Saved entries

========

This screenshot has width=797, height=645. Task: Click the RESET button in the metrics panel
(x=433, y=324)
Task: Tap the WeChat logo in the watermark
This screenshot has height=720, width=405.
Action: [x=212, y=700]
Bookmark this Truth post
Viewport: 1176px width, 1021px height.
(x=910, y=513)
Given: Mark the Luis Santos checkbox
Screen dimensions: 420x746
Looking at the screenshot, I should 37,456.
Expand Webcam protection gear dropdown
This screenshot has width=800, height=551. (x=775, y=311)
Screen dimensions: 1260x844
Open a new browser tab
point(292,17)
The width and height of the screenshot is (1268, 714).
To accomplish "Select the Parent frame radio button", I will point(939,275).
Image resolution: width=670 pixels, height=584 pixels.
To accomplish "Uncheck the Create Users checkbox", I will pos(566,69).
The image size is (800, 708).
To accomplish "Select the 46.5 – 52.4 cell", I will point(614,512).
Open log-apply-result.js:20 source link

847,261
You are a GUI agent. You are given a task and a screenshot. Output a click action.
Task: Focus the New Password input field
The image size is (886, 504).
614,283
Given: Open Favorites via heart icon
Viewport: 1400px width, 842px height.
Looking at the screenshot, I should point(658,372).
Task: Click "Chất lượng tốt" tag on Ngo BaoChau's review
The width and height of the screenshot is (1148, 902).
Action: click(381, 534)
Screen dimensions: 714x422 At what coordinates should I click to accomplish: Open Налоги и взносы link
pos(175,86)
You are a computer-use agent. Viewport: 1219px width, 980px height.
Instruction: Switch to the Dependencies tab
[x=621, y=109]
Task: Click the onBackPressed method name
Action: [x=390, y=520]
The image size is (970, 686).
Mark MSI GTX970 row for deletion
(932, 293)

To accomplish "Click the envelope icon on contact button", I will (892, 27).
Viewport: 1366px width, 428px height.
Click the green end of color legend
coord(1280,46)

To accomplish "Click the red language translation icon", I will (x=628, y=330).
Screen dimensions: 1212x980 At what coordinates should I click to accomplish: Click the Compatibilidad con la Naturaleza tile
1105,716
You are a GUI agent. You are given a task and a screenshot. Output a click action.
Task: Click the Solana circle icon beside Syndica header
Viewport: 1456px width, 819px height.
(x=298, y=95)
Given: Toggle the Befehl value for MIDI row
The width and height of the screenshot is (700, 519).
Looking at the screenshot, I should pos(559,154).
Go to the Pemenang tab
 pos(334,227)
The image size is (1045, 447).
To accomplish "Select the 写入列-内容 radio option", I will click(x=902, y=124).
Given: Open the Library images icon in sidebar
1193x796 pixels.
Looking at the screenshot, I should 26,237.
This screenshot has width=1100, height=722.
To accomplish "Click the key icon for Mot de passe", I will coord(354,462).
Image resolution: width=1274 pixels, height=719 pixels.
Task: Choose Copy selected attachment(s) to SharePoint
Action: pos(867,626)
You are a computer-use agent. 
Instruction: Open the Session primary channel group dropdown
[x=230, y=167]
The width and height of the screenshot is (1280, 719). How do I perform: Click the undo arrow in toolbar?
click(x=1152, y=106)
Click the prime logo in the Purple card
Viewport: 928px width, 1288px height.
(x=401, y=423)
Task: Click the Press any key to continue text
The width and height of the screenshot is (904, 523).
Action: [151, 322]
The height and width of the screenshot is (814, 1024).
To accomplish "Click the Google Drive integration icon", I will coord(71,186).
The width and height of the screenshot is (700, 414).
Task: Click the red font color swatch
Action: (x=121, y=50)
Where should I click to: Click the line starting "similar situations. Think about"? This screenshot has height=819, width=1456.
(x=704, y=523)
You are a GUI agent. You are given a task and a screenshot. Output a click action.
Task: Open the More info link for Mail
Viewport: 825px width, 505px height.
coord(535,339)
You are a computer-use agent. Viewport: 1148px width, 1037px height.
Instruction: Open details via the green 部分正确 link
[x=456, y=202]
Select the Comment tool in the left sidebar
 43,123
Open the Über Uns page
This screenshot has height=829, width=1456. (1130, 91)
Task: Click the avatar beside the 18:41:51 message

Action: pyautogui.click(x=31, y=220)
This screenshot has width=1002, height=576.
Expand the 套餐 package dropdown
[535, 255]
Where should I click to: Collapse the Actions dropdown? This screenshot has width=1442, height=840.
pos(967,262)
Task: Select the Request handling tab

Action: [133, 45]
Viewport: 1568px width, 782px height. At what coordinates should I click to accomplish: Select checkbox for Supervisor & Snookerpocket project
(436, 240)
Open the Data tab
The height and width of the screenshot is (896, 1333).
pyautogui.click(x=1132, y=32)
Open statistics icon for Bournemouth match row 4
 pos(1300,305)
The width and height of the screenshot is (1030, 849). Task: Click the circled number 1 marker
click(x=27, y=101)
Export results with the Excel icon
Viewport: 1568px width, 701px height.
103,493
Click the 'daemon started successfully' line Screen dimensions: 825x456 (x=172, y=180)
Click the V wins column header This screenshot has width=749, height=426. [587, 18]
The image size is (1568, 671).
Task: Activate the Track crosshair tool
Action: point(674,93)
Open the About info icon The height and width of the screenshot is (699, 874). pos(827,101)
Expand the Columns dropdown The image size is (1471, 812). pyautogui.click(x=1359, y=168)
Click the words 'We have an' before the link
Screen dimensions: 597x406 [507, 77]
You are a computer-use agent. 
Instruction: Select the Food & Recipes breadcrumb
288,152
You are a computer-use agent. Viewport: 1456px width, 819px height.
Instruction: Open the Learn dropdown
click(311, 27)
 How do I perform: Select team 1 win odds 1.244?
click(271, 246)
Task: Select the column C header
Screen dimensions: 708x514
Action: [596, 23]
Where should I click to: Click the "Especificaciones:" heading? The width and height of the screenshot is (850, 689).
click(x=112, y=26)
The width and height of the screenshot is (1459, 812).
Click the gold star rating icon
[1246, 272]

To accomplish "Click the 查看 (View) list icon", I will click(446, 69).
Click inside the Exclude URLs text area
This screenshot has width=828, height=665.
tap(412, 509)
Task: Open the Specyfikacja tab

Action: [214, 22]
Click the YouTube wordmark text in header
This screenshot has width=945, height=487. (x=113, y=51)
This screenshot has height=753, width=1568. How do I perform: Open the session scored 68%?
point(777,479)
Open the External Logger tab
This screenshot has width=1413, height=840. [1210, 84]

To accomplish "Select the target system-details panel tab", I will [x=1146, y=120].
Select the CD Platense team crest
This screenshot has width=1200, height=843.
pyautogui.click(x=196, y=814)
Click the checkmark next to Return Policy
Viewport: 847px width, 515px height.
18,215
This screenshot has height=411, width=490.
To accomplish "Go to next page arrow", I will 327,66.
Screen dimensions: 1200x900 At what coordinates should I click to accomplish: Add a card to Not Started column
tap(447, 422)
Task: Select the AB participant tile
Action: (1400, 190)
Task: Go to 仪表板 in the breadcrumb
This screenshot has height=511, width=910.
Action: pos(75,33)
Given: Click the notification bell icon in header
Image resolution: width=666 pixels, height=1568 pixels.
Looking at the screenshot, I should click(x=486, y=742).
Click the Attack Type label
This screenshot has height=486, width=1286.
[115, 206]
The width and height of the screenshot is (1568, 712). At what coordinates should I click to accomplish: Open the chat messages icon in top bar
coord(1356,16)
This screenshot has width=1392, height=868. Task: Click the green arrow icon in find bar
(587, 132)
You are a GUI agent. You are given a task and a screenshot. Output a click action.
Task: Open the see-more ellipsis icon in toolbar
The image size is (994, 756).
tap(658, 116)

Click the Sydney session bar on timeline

========

EXERCISE PROMPT
Reproduce all of the material above verbatim, line for line.

EXERCISE SOLUTION
This screenshot has width=797, height=645. Task: Click the RESET button in the metrics panel
(x=433, y=324)
Task: Tap the WeChat logo in the watermark
This screenshot has height=720, width=405.
Action: [x=212, y=700]
Bookmark this Truth post
Viewport: 1176px width, 1021px height.
(x=910, y=513)
Given: Mark the Luis Santos checkbox
Screen dimensions: 420x746
Looking at the screenshot, I should 37,456.
Expand Webcam protection gear dropdown
This screenshot has width=800, height=551. (x=775, y=311)
Screen dimensions: 1260x844
Open a new browser tab
point(292,17)
The width and height of the screenshot is (1268, 714).
To accomplish "Select the Parent frame radio button", I will point(939,275).
Image resolution: width=670 pixels, height=584 pixels.
To accomplish "Uncheck the Create Users checkbox", I will pos(566,69).
The image size is (800, 708).
To accomplish "Select the 46.5 – 52.4 cell", I will point(614,512).
Open log-apply-result.js:20 source link

847,261
You are a GUI agent. You are given a task and a screenshot. Output a click action.
Task: Focus the New Password input field
The image size is (886, 504).
614,283
Given: Open Favorites via heart icon
Viewport: 1400px width, 842px height.
Looking at the screenshot, I should point(658,372).
Task: Click "Chất lượng tốt" tag on Ngo BaoChau's review
The width and height of the screenshot is (1148, 902).
Action: click(381, 534)
Screen dimensions: 714x422 At what coordinates should I click to accomplish: Open Налоги и взносы link
pos(175,86)
You are a computer-use agent. Viewport: 1219px width, 980px height.
Instruction: Switch to the Dependencies tab
[x=621, y=109]
Task: Click the onBackPressed method name
Action: [x=390, y=520]
The image size is (970, 686).
Mark MSI GTX970 row for deletion
(932, 293)

To accomplish "Click the envelope icon on contact button", I will (892, 27).
Viewport: 1366px width, 428px height.
Click the green end of color legend
coord(1280,46)

To accomplish "Click the red language translation icon", I will (x=628, y=330).
Screen dimensions: 1212x980 At what coordinates should I click to accomplish: Click the Compatibilidad con la Naturaleza tile
1105,716
You are a GUI agent. You are given a task and a screenshot. Output a click action.
Task: Click the Solana circle icon beside Syndica header
Viewport: 1456px width, 819px height.
(x=298, y=95)
Given: Toggle the Befehl value for MIDI row
The width and height of the screenshot is (700, 519).
Looking at the screenshot, I should pos(559,154).
Go to the Pemenang tab
 pos(334,227)
The image size is (1045, 447).
To accomplish "Select the 写入列-内容 radio option", I will click(x=902, y=124).
Given: Open the Library images icon in sidebar
1193x796 pixels.
Looking at the screenshot, I should 26,237.
This screenshot has width=1100, height=722.
To accomplish "Click the key icon for Mot de passe", I will coord(354,462).
Image resolution: width=1274 pixels, height=719 pixels.
Task: Choose Copy selected attachment(s) to SharePoint
Action: pos(867,626)
You are a computer-use agent. 
Instruction: Open the Session primary channel group dropdown
[x=230, y=167]
The width and height of the screenshot is (1280, 719). How do I perform: Click the undo arrow in toolbar?
click(x=1152, y=106)
Click the prime logo in the Purple card
Viewport: 928px width, 1288px height.
(x=401, y=423)
Task: Click the Press any key to continue text
The width and height of the screenshot is (904, 523).
Action: [151, 322]
The height and width of the screenshot is (814, 1024).
To accomplish "Click the Google Drive integration icon", I will coord(71,186).
The width and height of the screenshot is (700, 414).
Task: Click the red font color swatch
Action: (x=121, y=50)
Where should I click to: Click the line starting "similar situations. Think about"? This screenshot has height=819, width=1456.
(x=704, y=523)
You are a GUI agent. You are given a task and a screenshot. Output a click action.
Task: Open the More info link for Mail
Viewport: 825px width, 505px height.
coord(535,339)
You are a computer-use agent. Viewport: 1148px width, 1037px height.
Instruction: Open details via the green 部分正确 link
[x=456, y=202]
Select the Comment tool in the left sidebar
 43,123
Open the Über Uns page
This screenshot has height=829, width=1456. (1130, 91)
Task: Click the avatar beside the 18:41:51 message

Action: pyautogui.click(x=31, y=220)
This screenshot has width=1002, height=576.
Expand the 套餐 package dropdown
[535, 255]
Where should I click to: Collapse the Actions dropdown? This screenshot has width=1442, height=840.
pos(967,262)
Task: Select the Request handling tab

Action: [133, 45]
Viewport: 1568px width, 782px height. At what coordinates should I click to accomplish: Select checkbox for Supervisor & Snookerpocket project
(436, 240)
Open the Data tab
The height and width of the screenshot is (896, 1333).
pyautogui.click(x=1132, y=32)
Open statistics icon for Bournemouth match row 4
 pos(1300,305)
The width and height of the screenshot is (1030, 849). Task: Click the circled number 1 marker
click(x=27, y=101)
Export results with the Excel icon
Viewport: 1568px width, 701px height.
103,493
Click the 'daemon started successfully' line Screen dimensions: 825x456 (x=172, y=180)
Click the V wins column header This screenshot has width=749, height=426. [587, 18]
The image size is (1568, 671).
Task: Activate the Track crosshair tool
Action: point(674,93)
Open the About info icon The height and width of the screenshot is (699, 874). pos(827,101)
Expand the Columns dropdown The image size is (1471, 812). pyautogui.click(x=1359, y=168)
Click the words 'We have an' before the link
Screen dimensions: 597x406 [507, 77]
You are a computer-use agent. 
Instruction: Select the Food & Recipes breadcrumb
288,152
You are a computer-use agent. Viewport: 1456px width, 819px height.
Instruction: Open the Learn dropdown
click(311, 27)
 How do I perform: Select team 1 win odds 1.244?
click(271, 246)
Task: Select the column C header
Screen dimensions: 708x514
Action: [596, 23]
Where should I click to: Click the "Especificaciones:" heading? The width and height of the screenshot is (850, 689).
click(x=112, y=26)
The width and height of the screenshot is (1459, 812).
Click the gold star rating icon
[1246, 272]

To accomplish "Click the 查看 (View) list icon", I will click(446, 69).
Click inside the Exclude URLs text area
This screenshot has width=828, height=665.
tap(412, 509)
Task: Open the Specyfikacja tab

Action: [214, 22]
Click the YouTube wordmark text in header
This screenshot has width=945, height=487. (x=113, y=51)
This screenshot has height=753, width=1568. How do I perform: Open the session scored 68%?
point(777,479)
Open the External Logger tab
This screenshot has width=1413, height=840. [1210, 84]

To accomplish "Select the target system-details panel tab", I will [x=1146, y=120].
Select the CD Platense team crest
This screenshot has width=1200, height=843.
pyautogui.click(x=196, y=814)
Click the checkmark next to Return Policy
Viewport: 847px width, 515px height.
18,215
This screenshot has height=411, width=490.
To accomplish "Go to next page arrow", I will 327,66.
Screen dimensions: 1200x900 At what coordinates should I click to accomplish: Add a card to Not Started column
tap(447, 422)
Task: Select the AB participant tile
Action: (1400, 190)
Task: Go to 仪表板 in the breadcrumb
This screenshot has height=511, width=910.
Action: pos(75,33)
Given: Click the notification bell icon in header
Image resolution: width=666 pixels, height=1568 pixels.
Looking at the screenshot, I should click(x=486, y=742).
Click the Attack Type label
This screenshot has height=486, width=1286.
[115, 206]
The width and height of the screenshot is (1568, 712). At what coordinates should I click to accomplish: Open the chat messages icon in top bar
coord(1356,16)
This screenshot has width=1392, height=868. Task: Click the green arrow icon in find bar
(587, 132)
You are a GUI agent. You are given a task and a screenshot. Output a click action.
Task: Open the see-more ellipsis icon in toolbar
The image size is (994, 756).
tap(658, 116)

Click the Sydney session bar on timeline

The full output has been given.